§ **GIVEN ENTRIES**
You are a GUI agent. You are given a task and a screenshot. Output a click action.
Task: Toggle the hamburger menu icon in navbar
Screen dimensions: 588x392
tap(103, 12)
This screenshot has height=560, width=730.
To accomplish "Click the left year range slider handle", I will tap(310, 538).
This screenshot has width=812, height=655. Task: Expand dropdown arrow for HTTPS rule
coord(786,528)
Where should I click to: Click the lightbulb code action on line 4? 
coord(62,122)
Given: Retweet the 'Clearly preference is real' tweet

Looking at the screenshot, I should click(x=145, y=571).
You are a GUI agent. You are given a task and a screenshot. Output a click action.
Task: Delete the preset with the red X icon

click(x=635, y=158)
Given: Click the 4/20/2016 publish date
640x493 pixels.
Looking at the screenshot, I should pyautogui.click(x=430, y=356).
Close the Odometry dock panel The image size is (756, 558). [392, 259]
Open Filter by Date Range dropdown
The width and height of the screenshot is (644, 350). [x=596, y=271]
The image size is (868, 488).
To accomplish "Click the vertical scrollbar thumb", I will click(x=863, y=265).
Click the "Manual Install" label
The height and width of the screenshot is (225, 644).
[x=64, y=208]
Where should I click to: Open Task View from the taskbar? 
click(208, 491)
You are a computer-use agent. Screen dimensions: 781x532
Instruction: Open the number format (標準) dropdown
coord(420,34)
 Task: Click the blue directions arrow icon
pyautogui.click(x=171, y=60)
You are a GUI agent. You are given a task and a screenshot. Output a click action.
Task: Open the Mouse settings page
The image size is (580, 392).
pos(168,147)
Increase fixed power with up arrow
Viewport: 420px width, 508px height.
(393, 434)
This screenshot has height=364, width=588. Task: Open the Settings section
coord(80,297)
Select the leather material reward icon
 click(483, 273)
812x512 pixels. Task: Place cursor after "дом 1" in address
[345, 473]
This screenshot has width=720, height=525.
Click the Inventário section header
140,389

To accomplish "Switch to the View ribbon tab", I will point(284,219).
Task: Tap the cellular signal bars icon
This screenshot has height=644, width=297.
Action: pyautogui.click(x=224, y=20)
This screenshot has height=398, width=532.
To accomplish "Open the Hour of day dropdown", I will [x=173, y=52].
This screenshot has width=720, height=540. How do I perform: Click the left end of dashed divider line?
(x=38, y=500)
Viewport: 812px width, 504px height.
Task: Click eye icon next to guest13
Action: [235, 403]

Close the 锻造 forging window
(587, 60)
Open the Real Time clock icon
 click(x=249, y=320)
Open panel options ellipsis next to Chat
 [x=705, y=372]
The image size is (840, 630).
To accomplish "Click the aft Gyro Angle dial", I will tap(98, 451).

§ **TASK REQUIREMENTS**
Taking the entries above, write out exactly the lines starting with the line containing "Viewport: 420px width, 508px height." and going on through the line containing "The image size is (840, 630).", both included, and nothing else.

§ **ANSWER TO THE PROBLEM**
Viewport: 420px width, 508px height.
(393, 434)
This screenshot has height=364, width=588. Task: Open the Settings section
coord(80,297)
Select the leather material reward icon
 click(483, 273)
812x512 pixels. Task: Place cursor after "дом 1" in address
[345, 473]
This screenshot has width=720, height=525.
Click the Inventário section header
140,389

To accomplish "Switch to the View ribbon tab", I will point(284,219).
Task: Tap the cellular signal bars icon
This screenshot has height=644, width=297.
Action: pyautogui.click(x=224, y=20)
This screenshot has height=398, width=532.
To accomplish "Open the Hour of day dropdown", I will [x=173, y=52].
This screenshot has width=720, height=540. How do I perform: Click the left end of dashed divider line?
(x=38, y=500)
Viewport: 812px width, 504px height.
Task: Click eye icon next to guest13
Action: [235, 403]

Close the 锻造 forging window
(587, 60)
Open the Real Time clock icon
 click(x=249, y=320)
Open panel options ellipsis next to Chat
 [x=705, y=372]
The image size is (840, 630).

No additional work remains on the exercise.